> **ページ抜粋**:
* * * *

通信室

アルコール依存症からの回復 Aさん第3話

2022.01.26

<私は、こうしてアルコール依存症から回復した>

 

ケース①男性 Aさん

 

第3話 ~入院からミーティングに参加するまでの話~

半年くらいの期間の記憶がなく、記憶が無い状態で入院になり、入院してもしばらく記憶が戻らなかった。記憶が戻ってすぐの頃は自力で歩けないほど弱っていて、歩行器を使ったり手を貸してもらったりしないと歩けない状態だった。鏡で自分の姿をみると別人と思うくらい痩せていて、体重計で測った時に70キロ近くあった体重が48キロに落ちていた事にもびっくりした。歩けるようになった頃にアルコール治療の担当スタッフからアルコール依存症のミーティングに出る事を勧められた。手が震えたりはしたことは無かったからアルコール依存症ではないと思っていたが、全くアルコールに問題が無いとは思っていなかったので、出てみることにした。

最初は仕事と家族の関係がうまくいかなくなったストレスで飲み方がおかしくなっただけと思っていた。退院したら量を減らしたり、飲む日を減らしたりはしながら飲もうと思っていた。自分の周りはよく飲む人ばかりで、仕事をうまく進めるためにも飲む必要があると思っていた。酒の席に誘われることを断ったり、勧められた酒を断ったりすることができないことだと思っていた。毎日は飲まなくても宴会の時とか結婚式とかそういう時だけは少しは飲むつもりでいた。これまでのようには飲まないから、ちょっとくらい良いだろう、周りもそんなに悪いとは思っていないはずと思っていた。・・・第4章に続く。

 

[ARPスタッフのコメント]

アルコール依存症は「否認の病」とも言われています。Aさんの場合も「否認」が存在していました。食事も十分に摂らず飲み続け、長い時間記憶を失い、身体的にも危険な状態になりながらも飲む生活に戻ることを望んでおり、アルコールが問題であることを完全には認める事が出来ていませんでした。ただ「全くアルコールに問題が無いとは思っていない」というところは回復に向かう大きなポイントだったように感じられます。

* * * *

> **演習の課題**:
1 - 抜粋によると、Aさんの体重は何キロから何キロに落ちていたか。
2 - 抜粋の「<私は、こうしてアルコール依存症から回復した>」から「ていた。・・・第4章に続く。」までを、一字も変えずに書き写せ。

* * * *

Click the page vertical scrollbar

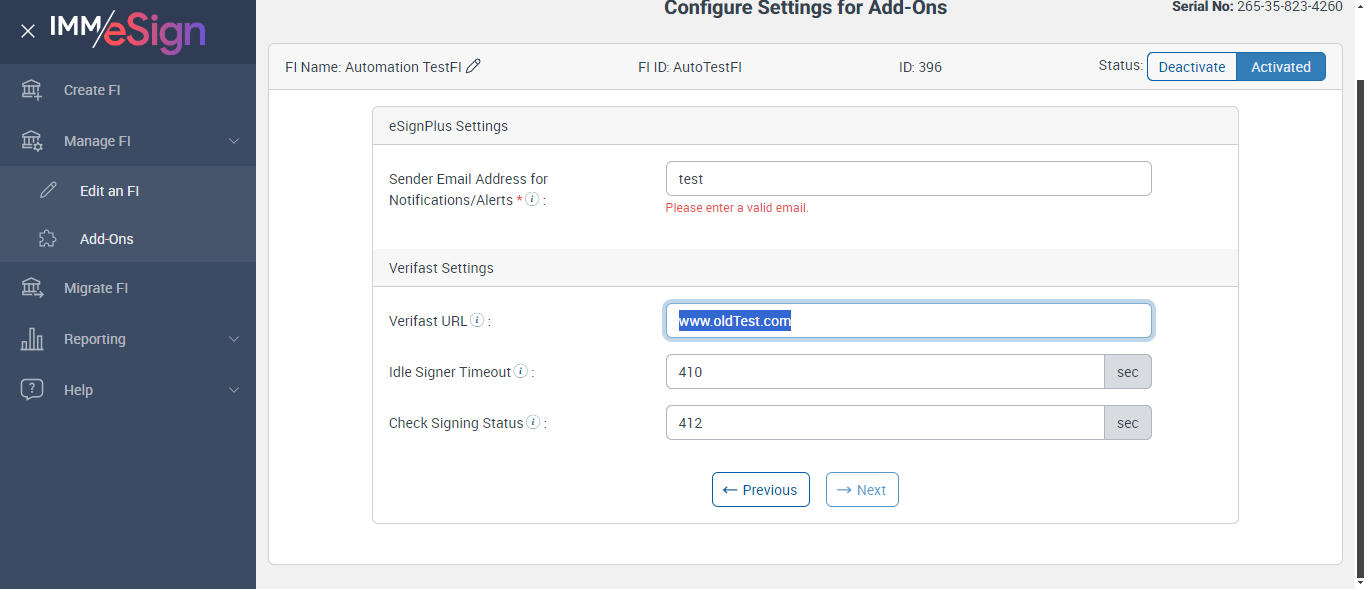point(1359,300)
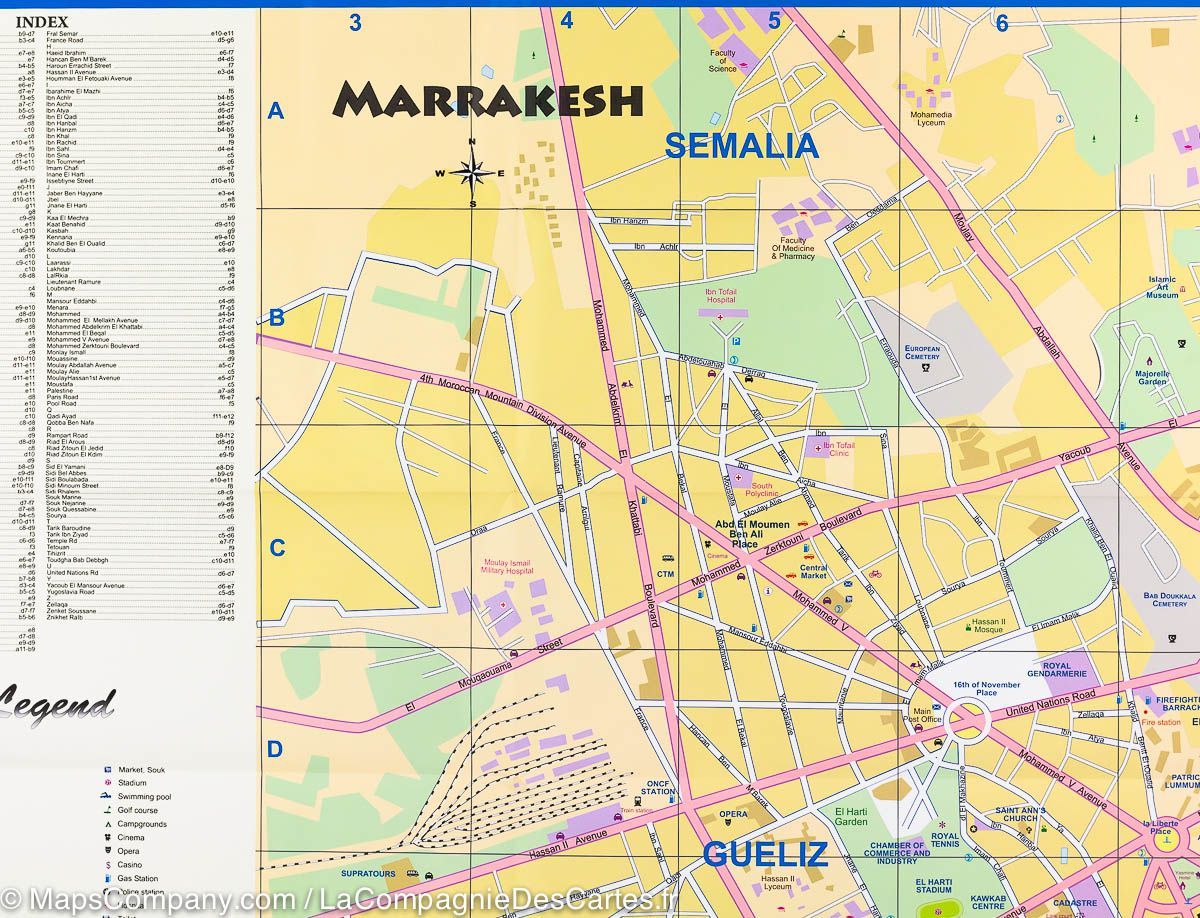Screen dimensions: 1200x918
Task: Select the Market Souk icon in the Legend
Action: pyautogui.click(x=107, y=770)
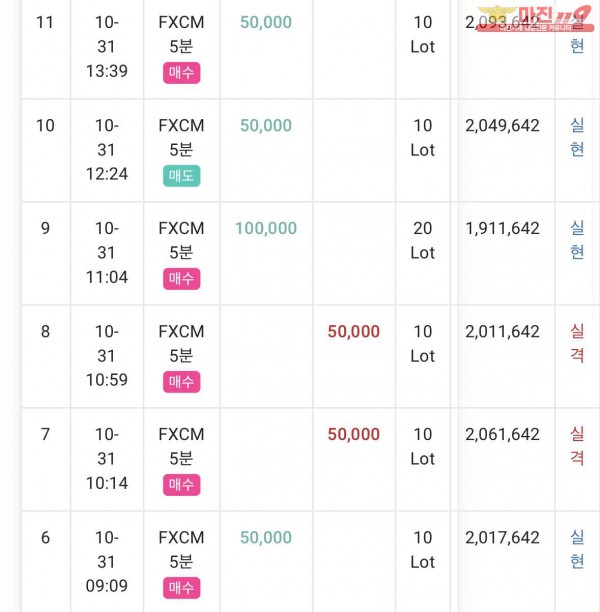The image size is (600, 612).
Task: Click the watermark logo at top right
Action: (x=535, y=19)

* * * *

> **各課題の解答**:
1 - 70キロ近くあった体重が48キロに落ちていた。

2 -
<私は、こうしてアルコール依存症から回復した>

 

ケース①男性 Aさん

 

第3話 ~入院からミーティングに参加するまでの話~

半年くらいの期間の記憶がなく、記憶が無い状態で入院になり、入院してもしばらく記憶が戻らなかった。記憶が戻ってすぐの頃は自力で歩けないほど弱っていて、歩行器を使ったり手を貸してもらったりしないと歩けない状態だった。鏡で自分の姿をみると別人と思うくらい痩せていて、体重計で測った時に70キロ近くあった体重が48キロに落ちていた事にもびっくりした。歩けるようになった頃にアルコール治療の担当スタッフからアルコール依存症のミーティングに出る事を勧められた。手が震えたりはしたことは無かったからアルコール依存症ではないと思っていたが、全くアルコールに問題が無いとは思っていなかったので、出てみることにした。

最初は仕事と家族の関係がうまくいかなくなったストレスで飲み方がおかしくなっただけと思っていた。退院したら量を減らしたり、飲む日を減らしたりはしながら飲もうと思っていた。自分の周りはよく飲む人ばかりで、仕事をうまく進めるためにも飲む必要があると思っていた。酒の席に誘われることを断ったり、勧められた酒を断ったりすることができないことだと思っていた。毎日は飲まなくても宴会の時とか結婚式とかそういう時だけは少しは飲むつもりでいた。これまでのようには飲まないから、ちょっとくらい良いだろう、周りもそんなに悪いとは思っていないはずと思っていた。・・・第4章に続く。